Table 4.6: List of primary collimators of IP7 used in the Centers of Mass.
Table 4.6: List of primary collimators of IP7 used in the Centers of Mass.

Choice of the algorithm

Various corrections were considered, such as subtracting the signal from the vertical collimator from the horizontal one, or stretching the variation interval. The implementation of the first method showed that a factor of approximately twice the vertical signal had to be subtracted to get a correct variation interval; but it created a pole for the function (h, v) 7→ (h−α ·v, v), i.e. the arbitrary stretch of the variational interval, which corresponds to the precedent method with no pole and a correction factor of higher value, led to the problem that some values ​​of the mass centers are higher than one, in cases where the crosstalk between the two monitors is overestimated.

In the end, the choice was made to keep the centers of mass uncorrected, knowing that the horizontal/vertical would vary between -1 and -0.5.

Evaluation of the correctness of a decomposition

Averages are lower for SVD (better recomposition), and correct and incorrect are close to each other. The averages are lower with SVD (better recomposition), and regular and irregular are still too close to each other to allow good separation. For incorrect parses, 26 entries are above average (79% true negatives) and 7 below (21% false positives).

For the correct decomposition, there are 38 entries below the mean (54% . true positives) and 33 above (46% false negatives). for the incorrect breakdowns, 24 above (73% true negatives) and 9 below (27% false positives).

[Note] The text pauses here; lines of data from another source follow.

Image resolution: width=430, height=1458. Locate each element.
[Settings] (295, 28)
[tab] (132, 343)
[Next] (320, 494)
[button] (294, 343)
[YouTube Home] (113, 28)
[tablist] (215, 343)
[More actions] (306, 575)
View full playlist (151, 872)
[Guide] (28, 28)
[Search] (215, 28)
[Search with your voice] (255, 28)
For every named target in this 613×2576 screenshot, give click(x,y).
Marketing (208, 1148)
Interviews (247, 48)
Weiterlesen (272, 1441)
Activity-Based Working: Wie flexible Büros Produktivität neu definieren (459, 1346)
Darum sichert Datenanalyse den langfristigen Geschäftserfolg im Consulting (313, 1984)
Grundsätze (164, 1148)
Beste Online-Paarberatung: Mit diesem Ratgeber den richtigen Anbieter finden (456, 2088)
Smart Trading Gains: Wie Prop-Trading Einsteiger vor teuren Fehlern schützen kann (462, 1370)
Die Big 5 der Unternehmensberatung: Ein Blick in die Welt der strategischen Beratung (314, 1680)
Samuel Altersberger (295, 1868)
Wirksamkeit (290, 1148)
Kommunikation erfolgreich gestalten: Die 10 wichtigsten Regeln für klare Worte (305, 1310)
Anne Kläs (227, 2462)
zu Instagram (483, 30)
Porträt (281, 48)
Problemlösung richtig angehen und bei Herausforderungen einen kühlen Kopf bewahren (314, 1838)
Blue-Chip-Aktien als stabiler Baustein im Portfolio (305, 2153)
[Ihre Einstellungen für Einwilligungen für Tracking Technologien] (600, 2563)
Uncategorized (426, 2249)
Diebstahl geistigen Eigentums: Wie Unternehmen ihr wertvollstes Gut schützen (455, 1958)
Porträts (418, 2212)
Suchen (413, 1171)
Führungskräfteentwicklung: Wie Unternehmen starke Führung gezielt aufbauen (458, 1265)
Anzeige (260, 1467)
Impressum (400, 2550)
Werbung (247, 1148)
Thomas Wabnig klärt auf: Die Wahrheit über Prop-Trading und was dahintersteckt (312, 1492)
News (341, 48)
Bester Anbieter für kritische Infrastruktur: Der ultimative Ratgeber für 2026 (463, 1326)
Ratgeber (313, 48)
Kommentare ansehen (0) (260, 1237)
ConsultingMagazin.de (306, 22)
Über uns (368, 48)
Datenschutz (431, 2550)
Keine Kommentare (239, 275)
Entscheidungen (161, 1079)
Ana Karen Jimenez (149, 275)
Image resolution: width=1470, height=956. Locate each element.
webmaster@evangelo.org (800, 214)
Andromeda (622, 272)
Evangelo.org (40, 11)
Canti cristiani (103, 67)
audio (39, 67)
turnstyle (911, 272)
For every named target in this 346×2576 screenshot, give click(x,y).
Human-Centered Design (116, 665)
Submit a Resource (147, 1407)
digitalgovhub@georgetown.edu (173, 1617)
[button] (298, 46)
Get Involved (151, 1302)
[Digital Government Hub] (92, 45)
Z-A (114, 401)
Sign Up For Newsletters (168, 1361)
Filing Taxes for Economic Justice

Figure 4.18: Distributions of correct (left) and incorrect (right) decompositions for G-S (top) and SVD (bottom) of every loss map of 2010 on every vector set (of the same loss maps)
Figure 4.18: Distributions of correct (left) and incorrect (right) decompositions for G-S (top) and SVD (bottom) of every loss map of 2010 on every vector set (of the same loss maps)

Application to LHC data

The first value calculated here is the rate of difference (subtraction) between the normalized vector representing losses in one second and the normalized vector representing losses in the previous second (cf. fig. 4.21):. Calculating the Euclidean norm of the vector is a good way to estimate the magnitude of the overall losses at the LHC (cf. fig. 4.21). In addition, the vector rate is several orders of magnitude higher than the "shape change" (cf. fig. 4.21).

So the scalar product is dominated by the effect of the norm and evolves like the norm.

Figure 4.21: Top: values of the Euclidean norm of the current loss profile (purple), the scalar product of two consecutive loss profiles (green), the sum of all losses in the current loss profile (red).
Figure 4.21: Top: values of the Euclidean norm of the current loss profile (purple), the scalar product of two consecutive loss profiles (green), the sum of all losses in the current loss profile (red).

Default Loss Profile

The work presented in this chapter focused on studying the time evolution of the signals from the Beam Loss Monitors during nominal operation. The point is to learn how the losses evolve; check where significant losses occur and which parts of the LHC are free of losses. It will also provide a better understanding of the behavior of the vectors and what information can be extracted from their time evolution.

TIME EVOLUTION

  • Individual evolution of the signal of a BLM
  • Evolution of the overall losses
  • Conclusion
  • Results of decomposition

It will describe the total loss in a similar way to the norm of the loss vector. It was performed by calculating the distribution of the difference between the signal of one BLM in one second and the previous second (cf. Figure 5.6). For the degree of precision of the loss measurement, the variations of the signal are Gaussian.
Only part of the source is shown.